ABSTRACT:

Background

High level of serum fibroblast growth factor 23 (FGF23) is implicated in the development and progression of diabetic nephropathy (DN), making it a crucial factor in the pathogenesis of DN. FGF23 is also tightly correlated with inflammation in the progression of DN. The aim of this study was to explore whether the C-terminal of FGF23 (FGF23^C-tail), an antagonist that can block the FGF23 signaling pathway by competing with intact FGF23, could exhibit a therapeutic effect on DN.

Results

Biochemical data and histological examination showed that FGF23 ^C-tail administration ameliorated the functional and morphological abnormalities of db/db mice with DN without changing the levels of circulating FGF23 and phosphate. Evaluation of morphology and fibrosis by Masson's trichrome staining and IHC staining of fibronectin, PCR, and western blot analysis showed that FGF23^C-tail prevents diabetes-induced fibrosis in db/db mice.
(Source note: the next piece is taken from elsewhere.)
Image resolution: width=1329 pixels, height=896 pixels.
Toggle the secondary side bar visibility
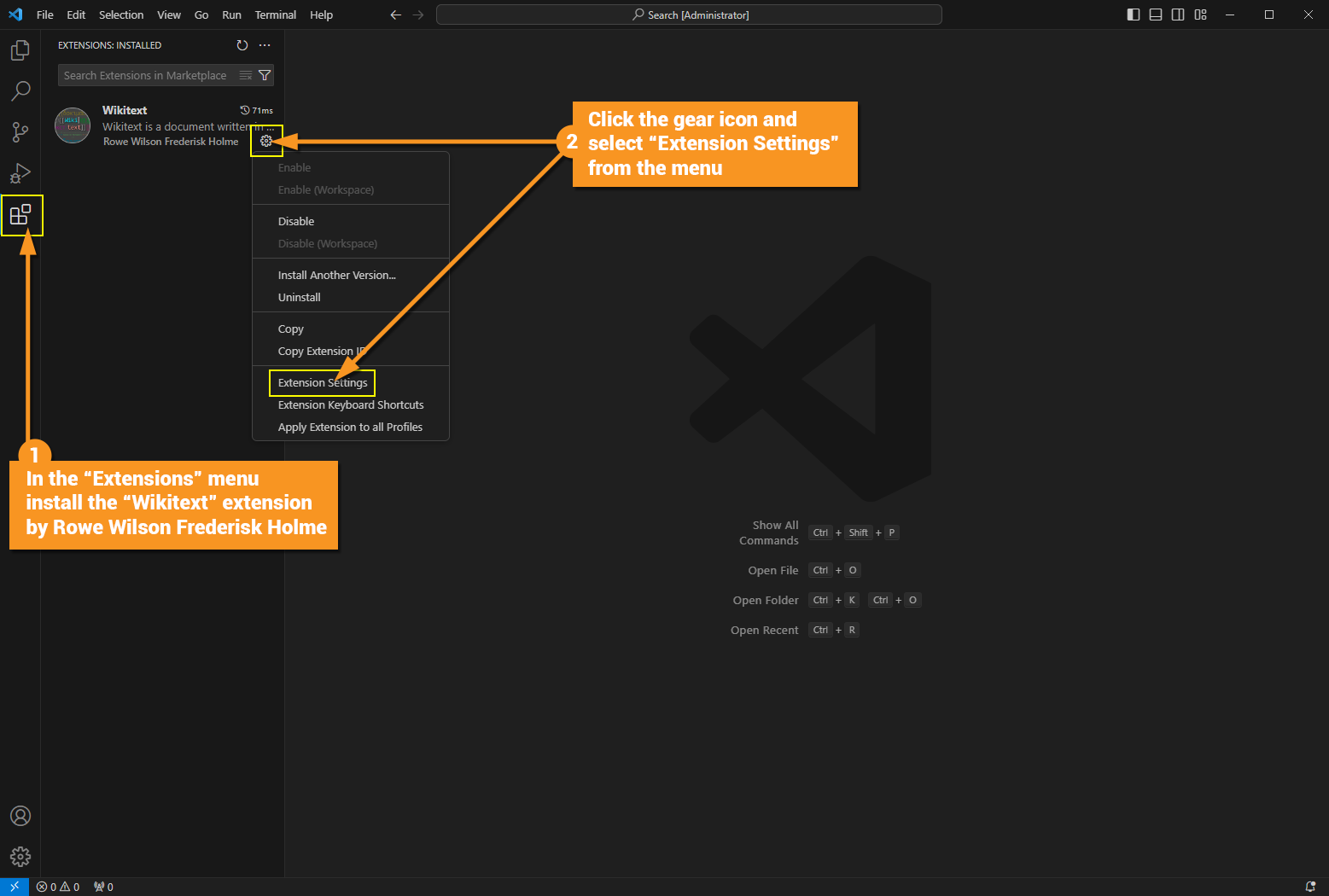coord(1178,15)
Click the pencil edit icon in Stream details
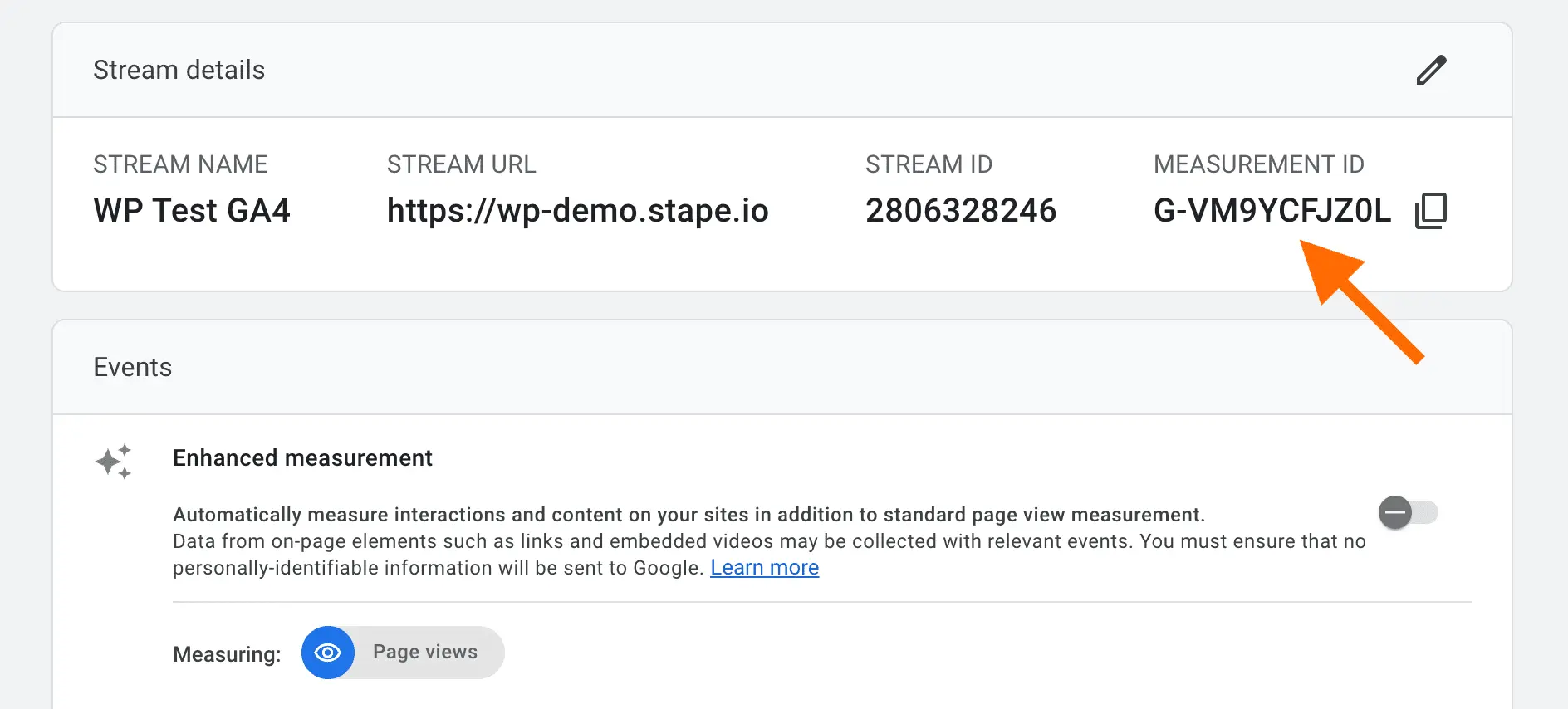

Importantly, FGF23^C-tail decreased the levels of inflammatory cytokines in serum and renal tissues.

Conclusion

FGF23^C-tail may improve diabetic nephropathy by decreasing inflammation and fibrosis in db/db mice, suggesting that blocking of FGF23 action remains an important therapeutic target for the prevention or attenuation of the progression of DN.